No matter how many flawless custards or mirror glazes you’ve made in your life, some culinary techniques just seem to invite disaster, especially those that hinge on precise temperature control. If you need to evenly heat a delicate substance to a precise temperature, the microwave might seem like a horrible choice—but it’s often the best tool for the job.

Traditional heating methods—double boilers, ovens, skillets, and the like—heat food via thermal conduction, so the outer layers necessarily heat before the center does, even with constant whisking or stirring. Uneven heat is the enemy of temperature-reliant processes like tempering chocolate or caramelizing sugar, so an old electric range or uncalibrated oven can really work against you. Double boilers and bains-marie can effectively moderate finicky heat sources, but they could add excess moisture to whatever you’re cooking. In some cases, a little water is no big deal—but in others, it’s the kiss of death.

If you’re trying to heat a homogenous liquid to a specific temperature as quickly and evenly as possible, the humble microwave oven won’t let you down. Microwaves work by making water, fat, and sugar molecules spin around like crazy—which releases heat—so they cook the interior of liquids at roughly the same rate as the exterior. (This isn’t true for solid foods, especially frozen items like Hot Pockets, whose molecules are tied up in rigid structures that prevent them from rotating at a consistent rate.) Even better, they’re usually so powerful that whatever temperature increase you’re after happens in mere minutes.

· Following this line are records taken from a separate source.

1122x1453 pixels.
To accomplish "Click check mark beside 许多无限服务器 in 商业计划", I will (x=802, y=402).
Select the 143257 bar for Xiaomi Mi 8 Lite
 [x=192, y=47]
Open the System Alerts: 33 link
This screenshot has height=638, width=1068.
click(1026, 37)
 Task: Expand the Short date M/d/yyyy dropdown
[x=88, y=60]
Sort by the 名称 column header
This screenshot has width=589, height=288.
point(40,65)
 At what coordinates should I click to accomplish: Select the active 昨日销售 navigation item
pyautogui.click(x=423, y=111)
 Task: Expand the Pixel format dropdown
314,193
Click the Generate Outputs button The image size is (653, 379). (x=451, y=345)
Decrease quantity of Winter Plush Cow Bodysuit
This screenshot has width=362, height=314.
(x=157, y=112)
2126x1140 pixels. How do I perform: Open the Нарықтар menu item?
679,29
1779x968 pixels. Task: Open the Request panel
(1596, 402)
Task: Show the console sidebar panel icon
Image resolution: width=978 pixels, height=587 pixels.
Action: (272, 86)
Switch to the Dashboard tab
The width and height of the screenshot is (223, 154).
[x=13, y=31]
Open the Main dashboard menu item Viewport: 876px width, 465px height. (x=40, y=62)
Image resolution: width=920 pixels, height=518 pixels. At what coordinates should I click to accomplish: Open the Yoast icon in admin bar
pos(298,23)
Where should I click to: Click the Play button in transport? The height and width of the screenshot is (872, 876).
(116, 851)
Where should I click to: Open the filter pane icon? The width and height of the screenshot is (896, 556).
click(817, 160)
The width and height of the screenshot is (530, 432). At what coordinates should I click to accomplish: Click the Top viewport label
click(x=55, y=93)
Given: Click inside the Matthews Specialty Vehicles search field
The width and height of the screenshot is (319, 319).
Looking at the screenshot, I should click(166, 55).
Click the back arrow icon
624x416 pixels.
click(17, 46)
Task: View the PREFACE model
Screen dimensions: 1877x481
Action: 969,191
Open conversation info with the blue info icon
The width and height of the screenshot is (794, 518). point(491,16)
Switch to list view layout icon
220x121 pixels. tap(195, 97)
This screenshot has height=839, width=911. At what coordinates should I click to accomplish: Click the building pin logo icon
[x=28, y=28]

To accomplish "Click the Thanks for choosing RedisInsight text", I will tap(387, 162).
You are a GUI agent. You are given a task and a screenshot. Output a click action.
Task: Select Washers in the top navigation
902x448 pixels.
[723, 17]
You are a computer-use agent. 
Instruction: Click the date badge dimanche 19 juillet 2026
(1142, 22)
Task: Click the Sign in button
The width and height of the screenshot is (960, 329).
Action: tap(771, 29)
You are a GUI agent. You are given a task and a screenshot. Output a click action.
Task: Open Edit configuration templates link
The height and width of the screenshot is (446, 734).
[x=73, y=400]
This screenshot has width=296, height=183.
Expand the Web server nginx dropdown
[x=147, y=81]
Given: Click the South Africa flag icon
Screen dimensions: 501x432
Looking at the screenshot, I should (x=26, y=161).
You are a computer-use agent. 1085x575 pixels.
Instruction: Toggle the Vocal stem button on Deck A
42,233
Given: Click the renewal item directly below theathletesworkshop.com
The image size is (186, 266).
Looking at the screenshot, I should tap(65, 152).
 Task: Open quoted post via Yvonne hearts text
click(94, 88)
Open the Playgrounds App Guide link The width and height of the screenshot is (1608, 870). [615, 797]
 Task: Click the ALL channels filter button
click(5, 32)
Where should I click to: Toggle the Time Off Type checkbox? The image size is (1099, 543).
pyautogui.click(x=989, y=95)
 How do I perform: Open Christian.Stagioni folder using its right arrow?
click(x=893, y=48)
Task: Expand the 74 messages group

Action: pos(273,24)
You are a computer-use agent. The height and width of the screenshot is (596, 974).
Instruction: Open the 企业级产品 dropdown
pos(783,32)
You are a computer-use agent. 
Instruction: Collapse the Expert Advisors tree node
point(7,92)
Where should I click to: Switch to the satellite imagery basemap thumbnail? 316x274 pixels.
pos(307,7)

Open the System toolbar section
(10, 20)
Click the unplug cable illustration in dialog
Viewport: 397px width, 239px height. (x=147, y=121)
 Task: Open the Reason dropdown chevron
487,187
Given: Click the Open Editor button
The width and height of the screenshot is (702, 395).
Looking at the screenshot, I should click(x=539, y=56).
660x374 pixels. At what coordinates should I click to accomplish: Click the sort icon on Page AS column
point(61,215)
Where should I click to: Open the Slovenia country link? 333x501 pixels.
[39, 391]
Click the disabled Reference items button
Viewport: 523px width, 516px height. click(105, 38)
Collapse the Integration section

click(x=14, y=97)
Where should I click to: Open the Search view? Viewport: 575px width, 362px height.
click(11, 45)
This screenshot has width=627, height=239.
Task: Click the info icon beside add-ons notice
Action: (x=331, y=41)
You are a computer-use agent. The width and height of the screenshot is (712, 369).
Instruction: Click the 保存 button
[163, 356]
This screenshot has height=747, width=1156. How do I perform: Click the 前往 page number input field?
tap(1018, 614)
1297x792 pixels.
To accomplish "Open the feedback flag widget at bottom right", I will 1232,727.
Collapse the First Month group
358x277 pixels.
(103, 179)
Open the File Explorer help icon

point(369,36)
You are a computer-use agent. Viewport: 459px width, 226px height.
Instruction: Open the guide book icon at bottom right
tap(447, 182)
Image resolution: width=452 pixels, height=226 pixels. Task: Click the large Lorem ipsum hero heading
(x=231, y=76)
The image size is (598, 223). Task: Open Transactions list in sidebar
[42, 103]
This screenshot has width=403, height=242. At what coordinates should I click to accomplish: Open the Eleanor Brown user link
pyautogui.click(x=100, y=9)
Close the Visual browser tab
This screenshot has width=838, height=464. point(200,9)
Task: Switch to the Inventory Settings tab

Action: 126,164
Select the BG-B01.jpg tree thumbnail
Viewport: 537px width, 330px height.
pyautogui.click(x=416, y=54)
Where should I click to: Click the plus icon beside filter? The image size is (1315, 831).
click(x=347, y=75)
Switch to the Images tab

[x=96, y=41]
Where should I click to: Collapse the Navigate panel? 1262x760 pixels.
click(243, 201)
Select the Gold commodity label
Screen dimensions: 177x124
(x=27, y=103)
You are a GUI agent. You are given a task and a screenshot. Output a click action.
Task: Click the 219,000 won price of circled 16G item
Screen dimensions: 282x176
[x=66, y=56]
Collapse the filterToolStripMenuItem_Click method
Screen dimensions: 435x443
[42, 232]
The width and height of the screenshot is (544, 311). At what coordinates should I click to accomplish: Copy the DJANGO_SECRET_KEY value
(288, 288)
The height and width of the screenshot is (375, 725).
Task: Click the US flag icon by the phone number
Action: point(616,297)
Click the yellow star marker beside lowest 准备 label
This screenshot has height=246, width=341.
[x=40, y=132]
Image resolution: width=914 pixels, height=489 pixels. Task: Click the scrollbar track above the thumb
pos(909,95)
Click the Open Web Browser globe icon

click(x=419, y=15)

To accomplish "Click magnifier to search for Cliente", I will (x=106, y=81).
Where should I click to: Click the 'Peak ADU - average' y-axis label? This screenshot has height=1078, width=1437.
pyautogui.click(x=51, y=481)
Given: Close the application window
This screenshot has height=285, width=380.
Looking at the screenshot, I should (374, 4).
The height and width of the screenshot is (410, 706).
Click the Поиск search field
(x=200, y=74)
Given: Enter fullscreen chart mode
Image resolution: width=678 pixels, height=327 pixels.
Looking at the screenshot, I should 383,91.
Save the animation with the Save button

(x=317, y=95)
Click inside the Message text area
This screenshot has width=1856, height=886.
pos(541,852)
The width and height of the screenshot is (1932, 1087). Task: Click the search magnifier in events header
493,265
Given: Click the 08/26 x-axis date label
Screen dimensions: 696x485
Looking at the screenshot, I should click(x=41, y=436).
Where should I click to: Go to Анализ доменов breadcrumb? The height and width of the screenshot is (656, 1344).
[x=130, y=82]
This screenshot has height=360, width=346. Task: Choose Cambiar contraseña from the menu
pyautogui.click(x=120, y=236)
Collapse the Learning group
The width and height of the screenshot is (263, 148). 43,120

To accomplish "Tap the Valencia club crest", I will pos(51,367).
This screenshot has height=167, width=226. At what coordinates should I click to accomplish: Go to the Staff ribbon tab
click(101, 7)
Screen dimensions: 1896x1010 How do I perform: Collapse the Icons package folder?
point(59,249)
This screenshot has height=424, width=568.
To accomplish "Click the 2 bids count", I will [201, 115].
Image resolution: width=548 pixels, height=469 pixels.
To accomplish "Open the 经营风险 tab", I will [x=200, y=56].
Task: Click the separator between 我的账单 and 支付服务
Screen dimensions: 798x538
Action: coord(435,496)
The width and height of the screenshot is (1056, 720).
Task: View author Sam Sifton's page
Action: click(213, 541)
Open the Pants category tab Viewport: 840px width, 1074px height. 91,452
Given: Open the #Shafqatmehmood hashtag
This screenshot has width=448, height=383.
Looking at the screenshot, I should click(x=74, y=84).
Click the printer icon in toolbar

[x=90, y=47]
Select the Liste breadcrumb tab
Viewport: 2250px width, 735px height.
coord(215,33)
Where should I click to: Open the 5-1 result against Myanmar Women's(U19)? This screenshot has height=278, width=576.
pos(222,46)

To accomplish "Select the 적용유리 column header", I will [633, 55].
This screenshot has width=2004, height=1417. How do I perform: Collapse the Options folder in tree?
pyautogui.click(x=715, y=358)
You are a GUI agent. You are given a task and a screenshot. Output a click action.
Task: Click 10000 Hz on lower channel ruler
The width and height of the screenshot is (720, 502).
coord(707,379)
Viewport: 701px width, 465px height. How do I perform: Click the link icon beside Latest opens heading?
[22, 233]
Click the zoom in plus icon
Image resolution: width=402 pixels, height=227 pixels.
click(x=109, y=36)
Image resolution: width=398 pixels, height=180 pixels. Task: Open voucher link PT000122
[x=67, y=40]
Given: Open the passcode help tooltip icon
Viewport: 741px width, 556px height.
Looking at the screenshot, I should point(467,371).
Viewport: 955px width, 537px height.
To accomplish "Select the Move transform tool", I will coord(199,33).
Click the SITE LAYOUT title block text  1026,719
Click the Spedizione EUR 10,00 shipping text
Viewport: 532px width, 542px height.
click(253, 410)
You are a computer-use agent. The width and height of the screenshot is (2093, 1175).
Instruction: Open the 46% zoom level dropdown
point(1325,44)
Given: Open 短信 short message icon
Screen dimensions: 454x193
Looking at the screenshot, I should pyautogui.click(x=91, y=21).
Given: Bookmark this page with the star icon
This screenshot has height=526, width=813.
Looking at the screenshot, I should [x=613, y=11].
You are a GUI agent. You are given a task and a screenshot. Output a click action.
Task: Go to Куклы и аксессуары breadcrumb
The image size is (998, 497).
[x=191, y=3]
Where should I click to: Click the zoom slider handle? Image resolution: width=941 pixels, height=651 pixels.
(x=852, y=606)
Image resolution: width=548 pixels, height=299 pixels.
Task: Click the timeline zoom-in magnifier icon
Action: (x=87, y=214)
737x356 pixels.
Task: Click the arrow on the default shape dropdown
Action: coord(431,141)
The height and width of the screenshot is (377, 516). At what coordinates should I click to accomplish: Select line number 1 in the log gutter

Zapping a custard in the microwave feels like cheating—but the results will convert you. I’ve recently started cooking lemon curd in the microwave, and I’m never going back. As custards go, lemon curd is pretty chill; it doesn’t need to be tempered, and all that acid facilitates a smooth emulsion. That forgiving nature makes lemon curd a perfect poster child for this method. If the microwave significantly improves an already-simple process (and it sure does), just think of what it can do for more annoying ones; consider this a gateway drug to the wonderful, low-pressure world of microwaved custard.


Microwave Lemon Curd

Photo: A.A. Newton

The proportions called for below work perfectly for my tastes—super-tart, with a good hit of salt to balance the sugar, and soft enough to eat like pudding straight from the jar—but if you’re in a committed relationship with a specific lemon curd recipe, use that one. Just don’t skip the microwave, which is kind of the whole point here. A fast-read electronic thermometer will ensure you nail the temperature, but skip it if you’re confident in your ability to eyeball a perfectly-cooked custard.


A note on lemon size: the lemons at ALDI have been absolute units as of late, so two of them yielded a generous half-cup of juice and a mountain of zest. If your lemons are smaller, you might need three, or even four. This will make just about a cup and a half of curd, which perfectly fills a repurposed jam jar; it scales well though, so make as much as your heart desires.


  • ½ cup (200 g) granulated sugar
  • ¼ teaspoon table salt
  • Zest and juice of two large or three medium lemons; you need about ½ cup (120 milliliters / 120 grams) of juice
  • 1 large egg plus 1 egg yolk
  • ½ stick (4 ounces, 114 grams, 4 tablespoons) salted butter


Measure the sugar and salt into a large, microwave-safe bowl or measuring cup. Zest the lemons directly into the sugar and salt, then rub together with your fingertips until everything smells nice and lemony.